:: Dataset records ::

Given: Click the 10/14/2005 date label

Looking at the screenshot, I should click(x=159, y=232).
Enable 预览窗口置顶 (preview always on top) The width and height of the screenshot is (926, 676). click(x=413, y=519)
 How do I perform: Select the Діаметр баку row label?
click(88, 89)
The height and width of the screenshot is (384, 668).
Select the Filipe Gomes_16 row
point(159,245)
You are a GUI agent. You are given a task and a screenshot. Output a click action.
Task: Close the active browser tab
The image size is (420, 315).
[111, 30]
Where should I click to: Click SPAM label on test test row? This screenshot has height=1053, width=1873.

:::

Task directions: When a line of the records has the word "width", pick it out and copy it.

Response box:
Enable 预览窗口置顶 (preview always on top) The width and height of the screenshot is (926, 676). click(x=413, y=519)
The height and width of the screenshot is (384, 668).
Where should I click to: Click SPAM label on test test row? This screenshot has height=1053, width=1873.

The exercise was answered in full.